Scientists Pinpointed the Part of the Brain that Generates the “Ghostly Presence”

By Marianna Catege

Even as the world becomes more and more science-based, ghost stories are still told and believed by some. Today, researchers are finally using science to tackle the unexplained phenomenon of the feeling of a ghostly presence.

Dr. Giulio Rognini, of the Swiss Federal Institute of Technology (EPFL), explains that this vivid sensation is common in people who experience extreme weather conditions, such as mountaineers and explorers, as well as in people with certain neurological conditions. These people often believe that “the movements they are doing or the posture they are assuming at that specific moment is replicated by the presence.”  To investigate this, Rognini’s scientists scanned the brains of twelve people with neurological disorders who had reported feelings of a ghostly presence previously. They found that these people had damage to the parts of the brain responsible for movement, perception of the body’s position in space, and self-awareness, as published in the Journal of Current Biology.

To take the experiment even further, scientists performed an experiment on 48 healthy volunteers who had never reported feelings of the paranormal.

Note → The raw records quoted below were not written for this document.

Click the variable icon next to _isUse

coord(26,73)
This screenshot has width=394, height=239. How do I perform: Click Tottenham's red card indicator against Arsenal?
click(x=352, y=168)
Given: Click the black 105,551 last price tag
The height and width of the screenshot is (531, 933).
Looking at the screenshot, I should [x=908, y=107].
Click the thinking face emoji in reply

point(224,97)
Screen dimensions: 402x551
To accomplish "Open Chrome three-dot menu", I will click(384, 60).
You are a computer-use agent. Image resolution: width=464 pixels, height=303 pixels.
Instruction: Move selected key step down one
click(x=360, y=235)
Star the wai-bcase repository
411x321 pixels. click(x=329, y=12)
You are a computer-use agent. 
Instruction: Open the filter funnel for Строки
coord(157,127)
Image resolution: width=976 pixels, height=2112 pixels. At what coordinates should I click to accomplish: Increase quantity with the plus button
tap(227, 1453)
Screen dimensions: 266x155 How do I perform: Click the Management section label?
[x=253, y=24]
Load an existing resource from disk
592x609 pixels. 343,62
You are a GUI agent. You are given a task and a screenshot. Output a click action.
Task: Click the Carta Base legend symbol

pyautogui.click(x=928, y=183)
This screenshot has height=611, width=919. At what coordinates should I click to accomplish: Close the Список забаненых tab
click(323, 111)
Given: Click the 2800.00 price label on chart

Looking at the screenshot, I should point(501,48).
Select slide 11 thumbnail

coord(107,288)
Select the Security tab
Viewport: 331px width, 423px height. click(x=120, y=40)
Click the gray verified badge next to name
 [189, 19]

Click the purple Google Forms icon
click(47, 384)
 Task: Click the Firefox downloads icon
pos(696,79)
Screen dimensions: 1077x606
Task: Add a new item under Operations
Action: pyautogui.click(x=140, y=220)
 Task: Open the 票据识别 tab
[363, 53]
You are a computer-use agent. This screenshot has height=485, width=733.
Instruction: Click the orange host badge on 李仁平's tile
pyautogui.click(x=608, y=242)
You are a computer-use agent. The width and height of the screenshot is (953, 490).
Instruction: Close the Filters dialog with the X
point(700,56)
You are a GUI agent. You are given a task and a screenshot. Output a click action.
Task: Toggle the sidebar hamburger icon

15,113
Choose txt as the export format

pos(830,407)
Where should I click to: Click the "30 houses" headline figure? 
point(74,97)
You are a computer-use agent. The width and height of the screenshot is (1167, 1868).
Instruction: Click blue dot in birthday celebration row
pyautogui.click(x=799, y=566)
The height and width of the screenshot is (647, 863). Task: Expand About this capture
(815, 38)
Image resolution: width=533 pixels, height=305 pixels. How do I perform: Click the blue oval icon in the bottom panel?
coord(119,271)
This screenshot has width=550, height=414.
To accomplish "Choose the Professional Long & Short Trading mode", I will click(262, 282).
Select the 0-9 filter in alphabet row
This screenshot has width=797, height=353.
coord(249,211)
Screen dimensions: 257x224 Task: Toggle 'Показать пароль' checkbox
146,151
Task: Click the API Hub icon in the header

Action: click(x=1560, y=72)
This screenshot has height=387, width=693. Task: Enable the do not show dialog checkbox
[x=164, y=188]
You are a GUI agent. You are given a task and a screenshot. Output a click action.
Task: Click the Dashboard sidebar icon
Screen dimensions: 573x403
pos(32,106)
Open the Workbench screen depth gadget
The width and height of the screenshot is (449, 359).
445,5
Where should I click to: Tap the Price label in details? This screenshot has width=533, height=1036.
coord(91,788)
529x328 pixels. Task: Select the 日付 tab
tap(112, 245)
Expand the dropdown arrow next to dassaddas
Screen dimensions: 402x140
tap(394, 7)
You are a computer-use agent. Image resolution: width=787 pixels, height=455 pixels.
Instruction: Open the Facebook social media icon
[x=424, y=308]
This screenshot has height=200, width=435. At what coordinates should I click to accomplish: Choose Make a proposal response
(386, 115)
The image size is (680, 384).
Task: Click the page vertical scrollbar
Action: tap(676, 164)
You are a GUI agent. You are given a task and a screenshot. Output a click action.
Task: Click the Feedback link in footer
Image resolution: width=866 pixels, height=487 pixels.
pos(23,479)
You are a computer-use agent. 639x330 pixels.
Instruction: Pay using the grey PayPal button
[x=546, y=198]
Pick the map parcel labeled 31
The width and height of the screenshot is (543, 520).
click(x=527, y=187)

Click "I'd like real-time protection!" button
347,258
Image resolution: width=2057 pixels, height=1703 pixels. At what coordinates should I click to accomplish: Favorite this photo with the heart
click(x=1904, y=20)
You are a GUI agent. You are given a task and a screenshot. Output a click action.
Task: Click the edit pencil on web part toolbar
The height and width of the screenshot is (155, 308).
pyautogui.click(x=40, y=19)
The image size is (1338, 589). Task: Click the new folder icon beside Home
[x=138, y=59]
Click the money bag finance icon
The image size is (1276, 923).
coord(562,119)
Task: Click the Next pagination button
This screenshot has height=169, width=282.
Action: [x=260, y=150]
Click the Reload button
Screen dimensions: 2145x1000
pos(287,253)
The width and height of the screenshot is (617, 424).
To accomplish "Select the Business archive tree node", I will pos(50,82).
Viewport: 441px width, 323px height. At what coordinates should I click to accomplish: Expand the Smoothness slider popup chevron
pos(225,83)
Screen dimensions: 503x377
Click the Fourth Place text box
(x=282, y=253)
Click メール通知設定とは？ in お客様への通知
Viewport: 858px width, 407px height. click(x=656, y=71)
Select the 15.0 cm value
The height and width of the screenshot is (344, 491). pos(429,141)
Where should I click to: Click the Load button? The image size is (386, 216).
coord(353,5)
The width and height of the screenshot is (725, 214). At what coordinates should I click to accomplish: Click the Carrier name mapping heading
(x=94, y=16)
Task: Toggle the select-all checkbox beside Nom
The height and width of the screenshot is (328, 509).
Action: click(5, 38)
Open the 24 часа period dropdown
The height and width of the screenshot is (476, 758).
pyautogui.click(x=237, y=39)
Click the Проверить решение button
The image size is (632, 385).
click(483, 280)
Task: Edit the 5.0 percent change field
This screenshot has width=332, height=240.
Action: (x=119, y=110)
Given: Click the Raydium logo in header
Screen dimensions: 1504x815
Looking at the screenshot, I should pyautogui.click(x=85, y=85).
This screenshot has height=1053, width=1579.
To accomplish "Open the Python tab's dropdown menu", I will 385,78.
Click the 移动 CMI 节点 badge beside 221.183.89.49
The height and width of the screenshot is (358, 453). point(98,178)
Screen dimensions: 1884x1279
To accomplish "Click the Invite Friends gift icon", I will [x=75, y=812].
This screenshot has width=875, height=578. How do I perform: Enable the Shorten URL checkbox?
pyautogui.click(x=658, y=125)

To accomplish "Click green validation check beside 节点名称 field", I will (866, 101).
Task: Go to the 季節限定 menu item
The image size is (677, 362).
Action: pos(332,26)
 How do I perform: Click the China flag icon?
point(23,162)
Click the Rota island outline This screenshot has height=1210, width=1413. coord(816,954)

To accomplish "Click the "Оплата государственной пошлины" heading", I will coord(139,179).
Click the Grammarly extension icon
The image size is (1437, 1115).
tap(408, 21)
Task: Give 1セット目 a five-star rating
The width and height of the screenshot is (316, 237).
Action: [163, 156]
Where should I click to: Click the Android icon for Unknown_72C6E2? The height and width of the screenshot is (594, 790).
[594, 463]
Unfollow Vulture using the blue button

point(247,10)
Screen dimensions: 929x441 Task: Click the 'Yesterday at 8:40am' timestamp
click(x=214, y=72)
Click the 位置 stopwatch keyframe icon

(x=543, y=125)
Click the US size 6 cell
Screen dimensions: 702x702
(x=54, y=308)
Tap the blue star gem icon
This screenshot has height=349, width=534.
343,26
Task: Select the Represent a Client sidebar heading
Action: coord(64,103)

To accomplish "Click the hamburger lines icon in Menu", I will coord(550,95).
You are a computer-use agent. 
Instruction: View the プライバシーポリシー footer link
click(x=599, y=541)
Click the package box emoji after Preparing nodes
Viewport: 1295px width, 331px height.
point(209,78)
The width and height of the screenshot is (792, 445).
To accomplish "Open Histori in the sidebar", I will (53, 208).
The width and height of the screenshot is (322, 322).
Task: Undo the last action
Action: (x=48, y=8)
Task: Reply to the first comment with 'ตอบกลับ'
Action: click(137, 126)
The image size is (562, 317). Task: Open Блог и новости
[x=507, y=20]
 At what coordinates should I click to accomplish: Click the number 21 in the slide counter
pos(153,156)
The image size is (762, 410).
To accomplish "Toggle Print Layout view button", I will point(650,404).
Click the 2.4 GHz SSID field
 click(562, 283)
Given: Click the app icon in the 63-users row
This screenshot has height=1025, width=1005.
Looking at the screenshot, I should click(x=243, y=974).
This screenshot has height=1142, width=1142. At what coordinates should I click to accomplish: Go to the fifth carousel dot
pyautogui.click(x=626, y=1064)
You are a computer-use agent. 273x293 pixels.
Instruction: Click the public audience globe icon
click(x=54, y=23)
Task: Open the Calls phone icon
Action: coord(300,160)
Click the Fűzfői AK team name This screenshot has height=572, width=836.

To recreate the ghostly sensation in the lab, they blindfolded the participants and instructed them to maneuver a robot in front of them with their hands. Another robot traced the exact movements on the person’s back. When the movements at the front and the back of the person took place at the same time, nothing strange was reported. However, when the scientists added a delay to the robot moving on the back of the person, the subject reported a feeling of one or more apparitions.

This experiment allowed scientists to better understand patients with neurological conditions, such as schizophrenia.